The Monitoring system must be designed to ask health practitioners specific questions about how they carried out these roles for each person who asks for MAiD.  

Helping the Public Understand Who Asks, Who Dies, and Why

The public needs to know how the MAiD system is working, so that we can hold governments and providers accountable, according to the law’s objectives of protecting autonomy and keeping people safe from harm. For this reason, we need to have fully transparent, accessible and publicly available information and reports about:

  • Who is asking for MAiD and who is receiving it? – This requires publicly reported information, within the bounds of privacy and confidentiality, about patients’ social and economic status, their living conditions and circumstances, and their ethno-racial-cultural identity.   We need to hear from practitioners, and we also need to hear from patients themselves so that we can better understand the personal experiences of participants. We need to hear the voices of those asking for and dying under MAiD.  We also need to learn more about the experiences of people who consider this option but do not go through with it by their own choice, or who are denied access to it.
  • Why are they requesting MAiD? – We need to hear from MAiD practitioners and members of the patient’s primary health care team, as well as from patients themselves about why they are asking to die. What causes them to suffer? What alternative options are available to relieve their suffering, at any point in time, in different parts of the country? How has consideration or availability of options influenced their decisions?

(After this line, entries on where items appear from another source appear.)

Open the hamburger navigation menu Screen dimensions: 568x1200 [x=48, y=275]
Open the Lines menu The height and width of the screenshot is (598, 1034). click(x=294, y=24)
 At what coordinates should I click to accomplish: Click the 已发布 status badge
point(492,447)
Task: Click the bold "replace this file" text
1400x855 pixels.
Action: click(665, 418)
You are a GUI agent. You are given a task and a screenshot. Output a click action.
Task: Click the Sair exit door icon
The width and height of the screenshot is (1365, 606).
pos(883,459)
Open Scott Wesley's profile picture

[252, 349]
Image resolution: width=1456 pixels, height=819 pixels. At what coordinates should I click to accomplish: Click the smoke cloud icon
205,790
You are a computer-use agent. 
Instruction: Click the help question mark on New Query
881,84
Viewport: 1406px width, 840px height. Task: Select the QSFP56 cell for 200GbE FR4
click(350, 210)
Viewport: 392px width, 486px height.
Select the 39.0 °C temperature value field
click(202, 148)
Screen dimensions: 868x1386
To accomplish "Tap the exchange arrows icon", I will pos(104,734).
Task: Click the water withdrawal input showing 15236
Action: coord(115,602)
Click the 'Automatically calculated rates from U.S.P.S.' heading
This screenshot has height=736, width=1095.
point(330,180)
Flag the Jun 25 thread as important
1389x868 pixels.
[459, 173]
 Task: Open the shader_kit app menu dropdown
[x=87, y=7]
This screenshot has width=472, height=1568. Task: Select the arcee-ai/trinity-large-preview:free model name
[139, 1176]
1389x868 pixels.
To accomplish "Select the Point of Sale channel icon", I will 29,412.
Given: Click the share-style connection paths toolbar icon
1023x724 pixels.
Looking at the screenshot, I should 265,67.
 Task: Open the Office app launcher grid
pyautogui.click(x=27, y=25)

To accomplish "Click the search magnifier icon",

Helping Governments Continuously Improve the System

If governments are to be able to address gaps in the system or uncertainties about MAiD criteria or practitioner responsibilities, and if they are to take active and appropriate measures to secure equal respect for elderly, ill and disabled Canadians, then the monitoring system must be designed to provide the needed information. It must:

  • Provide law- and policy-makers with a clear picture of who requests MAiD and why, in order to detect any evidence that MAiD might have unintended effects on Canadians or Canadian society;
  • Gather information on the range of options being provided to patients who request MAiD, and whether these alternative options were accessed, or if there were barriers to accessing these options;
  • Provide for appropriate thresholds and mechanisms for disclosure to relevant government authorities if practitioners are failing to fulfill their obligations;
  • Support the collection of information needed to trigger investigations of complaints; and
  • Provide the information required for independent research and evaluation.